## WORK TO DO:
Find each line in the entries below that contains the string "thumbnail", and copy every such line in full.

## RECORDS TO USE:
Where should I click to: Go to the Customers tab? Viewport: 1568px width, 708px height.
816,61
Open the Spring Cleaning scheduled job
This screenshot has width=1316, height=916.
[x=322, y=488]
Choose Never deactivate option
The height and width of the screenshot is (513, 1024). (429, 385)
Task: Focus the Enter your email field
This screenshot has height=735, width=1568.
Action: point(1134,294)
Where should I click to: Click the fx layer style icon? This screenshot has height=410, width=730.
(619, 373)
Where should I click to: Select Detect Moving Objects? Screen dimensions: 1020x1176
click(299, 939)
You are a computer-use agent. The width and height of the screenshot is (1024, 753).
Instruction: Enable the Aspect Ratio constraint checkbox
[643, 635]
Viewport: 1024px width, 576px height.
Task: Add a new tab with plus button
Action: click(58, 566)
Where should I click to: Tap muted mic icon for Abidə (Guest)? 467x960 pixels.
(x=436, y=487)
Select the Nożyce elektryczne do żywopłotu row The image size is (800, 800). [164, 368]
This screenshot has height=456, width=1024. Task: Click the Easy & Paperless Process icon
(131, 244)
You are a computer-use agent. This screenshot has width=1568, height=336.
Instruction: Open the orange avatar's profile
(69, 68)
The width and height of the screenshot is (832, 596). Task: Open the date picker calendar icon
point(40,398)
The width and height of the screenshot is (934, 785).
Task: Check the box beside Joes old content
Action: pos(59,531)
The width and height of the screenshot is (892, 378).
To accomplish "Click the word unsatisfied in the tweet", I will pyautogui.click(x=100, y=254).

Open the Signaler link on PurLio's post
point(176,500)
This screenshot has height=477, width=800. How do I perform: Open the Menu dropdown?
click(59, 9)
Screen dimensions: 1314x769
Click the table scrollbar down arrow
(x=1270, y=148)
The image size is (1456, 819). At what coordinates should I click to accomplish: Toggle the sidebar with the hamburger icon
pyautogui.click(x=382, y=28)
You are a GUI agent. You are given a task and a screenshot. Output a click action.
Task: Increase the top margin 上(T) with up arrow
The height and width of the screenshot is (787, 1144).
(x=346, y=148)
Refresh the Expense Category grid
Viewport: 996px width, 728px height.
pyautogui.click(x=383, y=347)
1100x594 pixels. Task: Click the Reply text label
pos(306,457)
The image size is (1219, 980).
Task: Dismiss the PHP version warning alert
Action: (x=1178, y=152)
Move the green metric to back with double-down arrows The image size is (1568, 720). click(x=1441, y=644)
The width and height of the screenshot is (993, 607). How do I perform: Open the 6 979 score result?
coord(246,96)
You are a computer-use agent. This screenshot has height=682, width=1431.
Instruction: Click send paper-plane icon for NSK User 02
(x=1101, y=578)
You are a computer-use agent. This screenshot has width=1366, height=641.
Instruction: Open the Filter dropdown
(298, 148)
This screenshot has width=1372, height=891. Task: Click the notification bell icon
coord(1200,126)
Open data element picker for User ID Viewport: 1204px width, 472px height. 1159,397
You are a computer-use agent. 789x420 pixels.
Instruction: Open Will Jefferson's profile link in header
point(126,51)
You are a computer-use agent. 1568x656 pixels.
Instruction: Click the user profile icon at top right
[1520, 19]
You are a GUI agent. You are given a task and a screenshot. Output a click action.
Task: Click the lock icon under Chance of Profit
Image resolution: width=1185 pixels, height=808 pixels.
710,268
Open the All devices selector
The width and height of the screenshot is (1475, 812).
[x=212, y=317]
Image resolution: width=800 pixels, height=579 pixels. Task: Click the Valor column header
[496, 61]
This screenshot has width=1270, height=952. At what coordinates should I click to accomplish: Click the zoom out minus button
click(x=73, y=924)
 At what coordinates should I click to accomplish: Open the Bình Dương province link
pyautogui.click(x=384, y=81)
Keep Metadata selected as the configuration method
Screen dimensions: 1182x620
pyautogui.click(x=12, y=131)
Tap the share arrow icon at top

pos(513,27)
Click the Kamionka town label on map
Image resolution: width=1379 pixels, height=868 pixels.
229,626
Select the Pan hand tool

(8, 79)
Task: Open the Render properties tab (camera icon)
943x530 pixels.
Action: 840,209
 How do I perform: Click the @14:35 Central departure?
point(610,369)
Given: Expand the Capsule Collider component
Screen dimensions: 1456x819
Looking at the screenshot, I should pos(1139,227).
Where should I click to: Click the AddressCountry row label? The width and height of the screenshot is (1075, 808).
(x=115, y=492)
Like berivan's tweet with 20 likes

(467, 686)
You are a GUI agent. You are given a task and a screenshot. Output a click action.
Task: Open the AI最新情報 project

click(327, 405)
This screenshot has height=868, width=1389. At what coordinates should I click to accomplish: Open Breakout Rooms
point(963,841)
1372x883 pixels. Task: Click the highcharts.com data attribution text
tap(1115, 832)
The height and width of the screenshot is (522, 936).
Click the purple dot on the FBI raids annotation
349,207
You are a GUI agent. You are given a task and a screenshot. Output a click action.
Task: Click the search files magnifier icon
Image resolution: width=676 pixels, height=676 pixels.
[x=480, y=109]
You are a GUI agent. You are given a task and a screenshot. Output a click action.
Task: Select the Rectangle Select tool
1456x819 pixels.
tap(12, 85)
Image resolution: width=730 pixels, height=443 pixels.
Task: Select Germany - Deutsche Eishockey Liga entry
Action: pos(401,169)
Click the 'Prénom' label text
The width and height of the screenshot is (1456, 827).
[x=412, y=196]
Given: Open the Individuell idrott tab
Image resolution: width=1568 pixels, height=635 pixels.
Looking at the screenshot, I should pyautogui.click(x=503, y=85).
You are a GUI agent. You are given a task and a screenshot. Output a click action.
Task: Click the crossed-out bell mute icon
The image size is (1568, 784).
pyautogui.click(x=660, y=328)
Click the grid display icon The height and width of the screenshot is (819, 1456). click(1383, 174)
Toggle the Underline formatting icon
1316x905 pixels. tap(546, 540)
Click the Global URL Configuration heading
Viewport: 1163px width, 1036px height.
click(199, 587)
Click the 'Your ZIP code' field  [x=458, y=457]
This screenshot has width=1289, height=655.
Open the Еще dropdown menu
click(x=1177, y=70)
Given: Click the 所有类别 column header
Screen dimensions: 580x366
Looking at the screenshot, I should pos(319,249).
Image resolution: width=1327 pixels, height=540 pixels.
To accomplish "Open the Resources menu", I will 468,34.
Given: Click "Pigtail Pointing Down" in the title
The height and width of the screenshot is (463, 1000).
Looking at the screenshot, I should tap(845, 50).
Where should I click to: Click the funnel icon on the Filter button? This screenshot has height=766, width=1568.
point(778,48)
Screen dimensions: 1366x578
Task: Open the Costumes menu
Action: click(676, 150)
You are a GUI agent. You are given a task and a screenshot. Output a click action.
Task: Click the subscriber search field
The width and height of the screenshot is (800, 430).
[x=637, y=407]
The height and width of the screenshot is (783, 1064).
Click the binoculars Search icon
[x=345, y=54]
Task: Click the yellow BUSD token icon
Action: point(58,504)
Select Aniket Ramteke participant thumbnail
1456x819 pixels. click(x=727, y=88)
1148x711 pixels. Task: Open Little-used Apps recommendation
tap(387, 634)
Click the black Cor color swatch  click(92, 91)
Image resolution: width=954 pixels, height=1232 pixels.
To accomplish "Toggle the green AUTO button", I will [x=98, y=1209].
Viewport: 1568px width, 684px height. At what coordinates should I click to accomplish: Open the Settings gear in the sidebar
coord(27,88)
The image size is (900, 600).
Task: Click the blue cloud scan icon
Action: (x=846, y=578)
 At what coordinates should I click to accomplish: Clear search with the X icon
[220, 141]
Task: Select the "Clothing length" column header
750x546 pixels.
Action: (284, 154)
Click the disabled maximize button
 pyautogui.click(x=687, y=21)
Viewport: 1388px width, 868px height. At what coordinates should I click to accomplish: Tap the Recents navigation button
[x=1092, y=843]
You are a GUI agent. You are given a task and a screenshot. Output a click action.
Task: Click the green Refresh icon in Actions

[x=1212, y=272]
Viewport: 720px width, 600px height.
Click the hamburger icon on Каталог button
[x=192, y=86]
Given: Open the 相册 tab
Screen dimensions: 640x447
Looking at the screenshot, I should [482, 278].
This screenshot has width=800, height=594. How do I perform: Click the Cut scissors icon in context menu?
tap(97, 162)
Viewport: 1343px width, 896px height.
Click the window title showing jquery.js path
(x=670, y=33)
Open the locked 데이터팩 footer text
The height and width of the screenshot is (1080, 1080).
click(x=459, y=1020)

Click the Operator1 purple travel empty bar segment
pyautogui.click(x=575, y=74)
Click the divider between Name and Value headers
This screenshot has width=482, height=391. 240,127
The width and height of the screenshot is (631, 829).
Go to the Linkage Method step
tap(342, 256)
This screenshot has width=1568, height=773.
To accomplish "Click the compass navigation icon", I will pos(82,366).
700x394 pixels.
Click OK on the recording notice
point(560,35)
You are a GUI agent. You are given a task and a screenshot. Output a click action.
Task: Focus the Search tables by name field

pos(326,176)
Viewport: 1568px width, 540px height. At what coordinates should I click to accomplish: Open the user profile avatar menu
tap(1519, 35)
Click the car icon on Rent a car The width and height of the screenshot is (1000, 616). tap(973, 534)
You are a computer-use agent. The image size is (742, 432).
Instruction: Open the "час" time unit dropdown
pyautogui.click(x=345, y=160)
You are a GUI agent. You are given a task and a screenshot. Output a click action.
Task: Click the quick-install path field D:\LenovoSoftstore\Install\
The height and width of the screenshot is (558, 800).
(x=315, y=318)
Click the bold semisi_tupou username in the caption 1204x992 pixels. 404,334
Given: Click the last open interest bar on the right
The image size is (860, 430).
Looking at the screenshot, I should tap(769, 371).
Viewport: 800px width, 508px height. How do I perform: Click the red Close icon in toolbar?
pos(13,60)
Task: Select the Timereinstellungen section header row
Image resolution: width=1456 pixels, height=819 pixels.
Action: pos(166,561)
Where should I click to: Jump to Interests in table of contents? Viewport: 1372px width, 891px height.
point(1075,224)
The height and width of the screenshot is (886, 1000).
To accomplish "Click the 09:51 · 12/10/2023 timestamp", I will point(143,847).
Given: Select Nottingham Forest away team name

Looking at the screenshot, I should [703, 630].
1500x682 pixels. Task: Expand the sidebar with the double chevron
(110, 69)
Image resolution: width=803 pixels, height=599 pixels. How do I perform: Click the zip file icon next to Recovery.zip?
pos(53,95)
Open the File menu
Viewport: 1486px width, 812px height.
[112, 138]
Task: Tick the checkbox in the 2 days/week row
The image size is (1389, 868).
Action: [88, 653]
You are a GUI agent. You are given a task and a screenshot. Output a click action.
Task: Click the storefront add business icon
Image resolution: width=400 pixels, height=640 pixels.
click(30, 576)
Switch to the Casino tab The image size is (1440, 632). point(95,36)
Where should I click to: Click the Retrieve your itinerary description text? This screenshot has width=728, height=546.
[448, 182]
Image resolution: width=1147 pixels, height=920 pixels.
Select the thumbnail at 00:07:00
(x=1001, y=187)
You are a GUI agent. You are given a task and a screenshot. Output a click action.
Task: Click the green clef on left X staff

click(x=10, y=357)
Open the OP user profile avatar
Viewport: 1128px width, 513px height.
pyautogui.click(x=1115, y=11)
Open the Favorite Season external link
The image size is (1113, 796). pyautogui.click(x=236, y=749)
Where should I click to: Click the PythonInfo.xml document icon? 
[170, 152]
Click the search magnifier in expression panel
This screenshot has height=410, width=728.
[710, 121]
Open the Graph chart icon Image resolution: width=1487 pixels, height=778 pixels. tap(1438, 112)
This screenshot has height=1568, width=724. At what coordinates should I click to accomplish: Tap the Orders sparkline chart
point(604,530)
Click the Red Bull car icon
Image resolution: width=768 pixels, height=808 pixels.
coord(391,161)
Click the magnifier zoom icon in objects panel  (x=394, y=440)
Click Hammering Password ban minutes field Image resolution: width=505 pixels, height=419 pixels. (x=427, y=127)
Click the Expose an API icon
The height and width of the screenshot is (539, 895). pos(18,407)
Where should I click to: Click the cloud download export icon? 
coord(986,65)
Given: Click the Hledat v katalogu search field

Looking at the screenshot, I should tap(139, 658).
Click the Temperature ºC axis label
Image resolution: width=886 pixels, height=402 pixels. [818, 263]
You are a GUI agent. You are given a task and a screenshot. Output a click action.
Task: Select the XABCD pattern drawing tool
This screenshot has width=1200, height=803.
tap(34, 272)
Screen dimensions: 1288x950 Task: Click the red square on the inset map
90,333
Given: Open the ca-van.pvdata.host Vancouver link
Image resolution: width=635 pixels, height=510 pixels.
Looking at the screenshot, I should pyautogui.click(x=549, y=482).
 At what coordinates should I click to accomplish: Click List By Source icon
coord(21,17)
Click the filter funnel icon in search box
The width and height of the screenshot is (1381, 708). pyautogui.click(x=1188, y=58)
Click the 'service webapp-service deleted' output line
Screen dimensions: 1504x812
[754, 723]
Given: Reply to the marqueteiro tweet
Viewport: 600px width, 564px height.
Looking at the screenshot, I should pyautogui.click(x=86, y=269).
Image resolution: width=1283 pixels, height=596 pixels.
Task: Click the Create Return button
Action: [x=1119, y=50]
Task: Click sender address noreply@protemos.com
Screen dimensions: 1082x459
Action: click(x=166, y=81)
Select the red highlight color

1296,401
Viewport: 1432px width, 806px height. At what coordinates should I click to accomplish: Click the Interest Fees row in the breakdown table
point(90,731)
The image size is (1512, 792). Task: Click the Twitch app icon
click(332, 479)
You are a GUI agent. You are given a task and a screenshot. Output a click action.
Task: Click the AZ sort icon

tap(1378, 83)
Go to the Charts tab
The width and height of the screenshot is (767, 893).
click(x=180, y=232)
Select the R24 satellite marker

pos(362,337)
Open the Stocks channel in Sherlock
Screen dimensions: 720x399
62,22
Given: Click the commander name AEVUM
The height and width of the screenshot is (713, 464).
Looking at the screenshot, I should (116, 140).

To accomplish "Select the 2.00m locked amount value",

## FULL SOLUTION:
Select Aniket Ramteke participant thumbnail
Select the thumbnail at 00:07:00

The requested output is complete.